経験したこと無いから迂闊なことは言えないけれど、檸檬の考え方も杏菜の考え方もアリでしょ。
杏菜の考え方は、好きな人を強引に取るような行動を実践してしまったらダメだけれどさ、ただ思う分にはセーフだと思うんよ。

ただ、「どちらがいい子か」と言えば、まぁ、檸檬になる。
純真無垢な彼女の考えは、単純に可愛いなぁと感じます。

とはいえ、繰り返すようですが、杏菜の考えもアリ。
だからこそ、落としどころも納得。

説得したり、説教するような事じゃないもんね。
「檸檬が正しい」と断言しちゃうのも違う。
杏菜の否定も勿論違う。
温水君は、否定も肯定もせずに、黙って檸檬を泣かせておく。
その上で、「友達の話」として、杏菜のことを引き合いに出して、しかし、杏菜を否定はせずに「杏菜と比べれば檸檬の方が良い子」という敢えて論点をずらしてみせる。
最後には、綾野と朝雲、それぞれとしっかりと「話し合い」をさせて、檸檬の恋の終わりを示す。
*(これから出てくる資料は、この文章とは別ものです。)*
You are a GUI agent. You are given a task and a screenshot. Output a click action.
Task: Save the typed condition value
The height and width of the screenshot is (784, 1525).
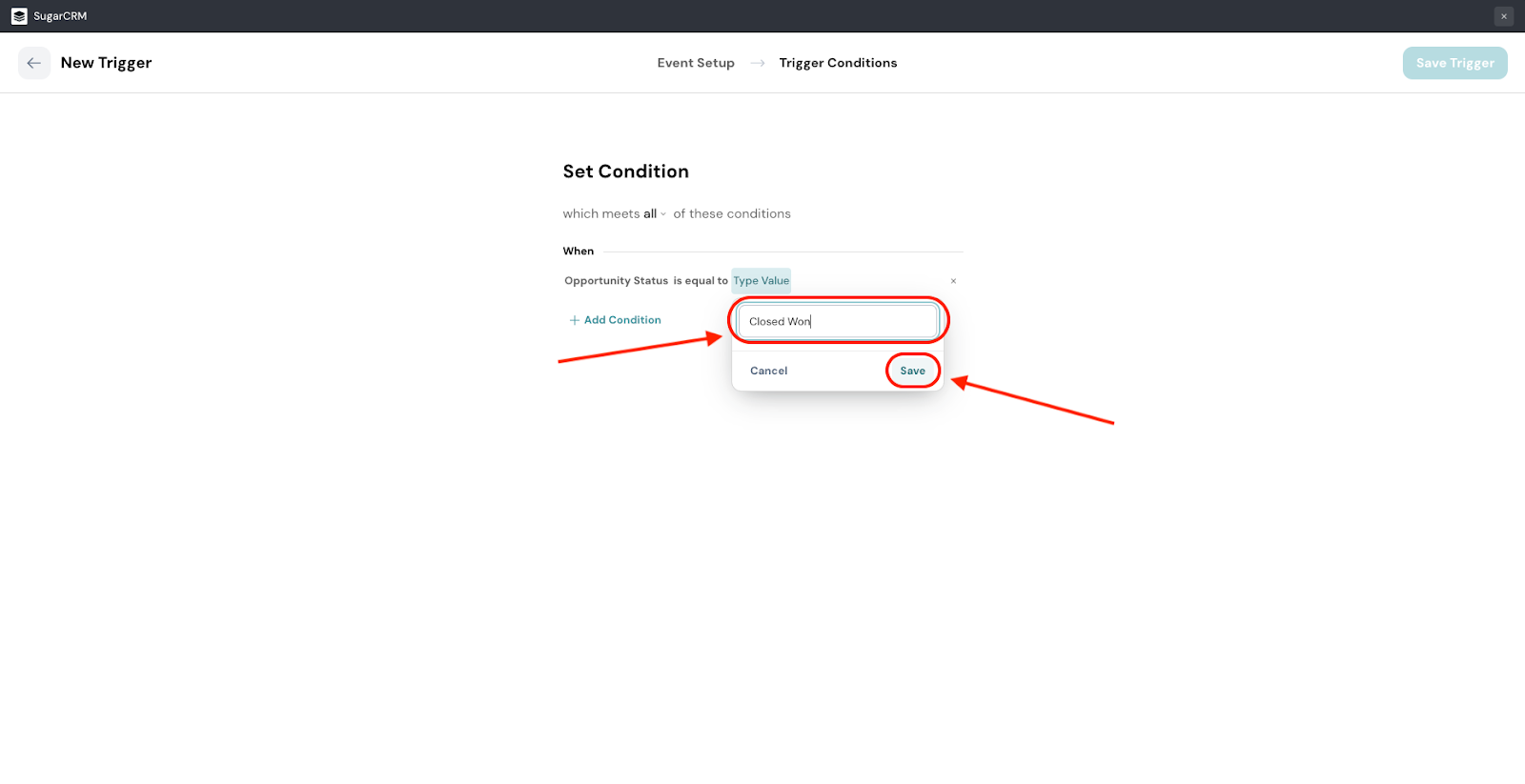912,372
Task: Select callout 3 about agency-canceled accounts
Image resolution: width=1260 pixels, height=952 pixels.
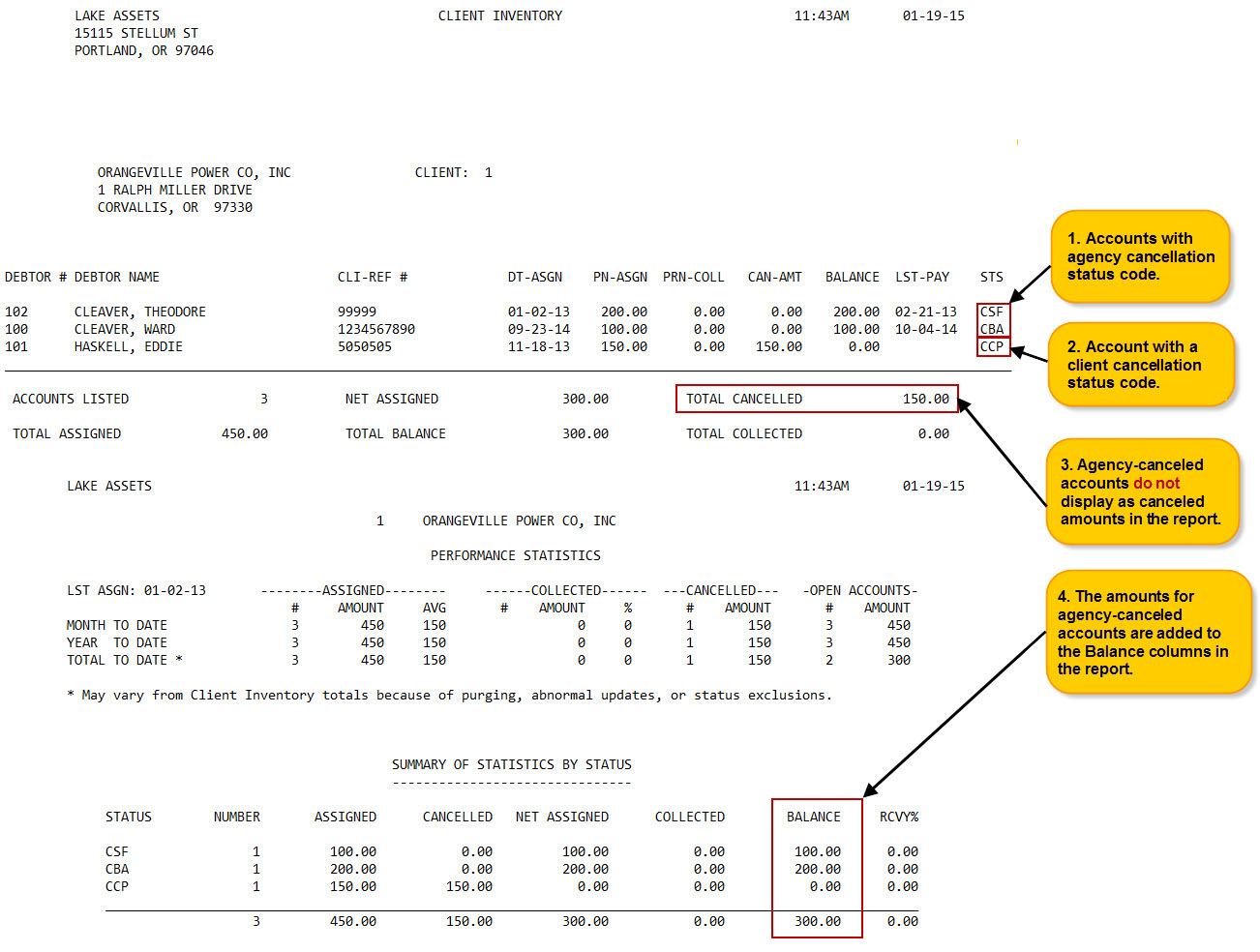Action: [x=1141, y=491]
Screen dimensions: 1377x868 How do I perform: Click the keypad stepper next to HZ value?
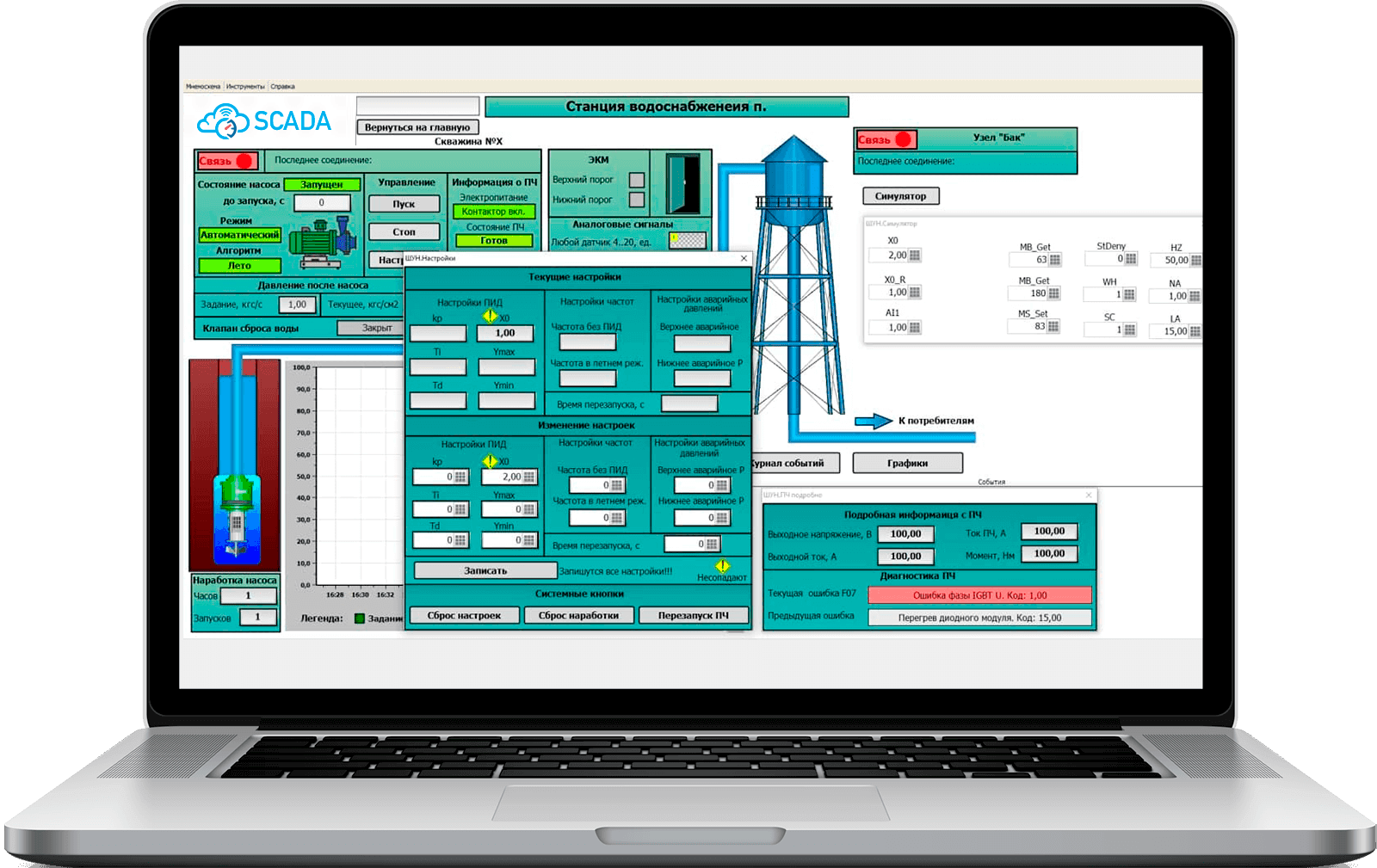click(x=1196, y=260)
朝雲と女の子同士の友情を築きつつ、綾野とは以前のままの関係に戻る。
青春ラブコメらしい爽やかな決着はご愛敬。
檸檬がどこまでも純真な子だったから、そういう関係を築けたのだという一定の説得力もありますし、多少現実味に欠いても問題なしですね。

 

檸檬を中心に置きつつも、彼女と異なる考え方から行動を起こす杏菜のキャラも立たせ、かつ、「ヒーロー過ぎない主人公」こと「そっと背中を押す系男子」としての温水君の面目躍如な活躍も光ったお話だったと感じました。

第3巻は?

今回はあまり出番の無かった知花が中心かな?
それとも布石だけばらまいていた夢子先輩の出番か?
どう展開するか、期待しつつ次巻を待ちます。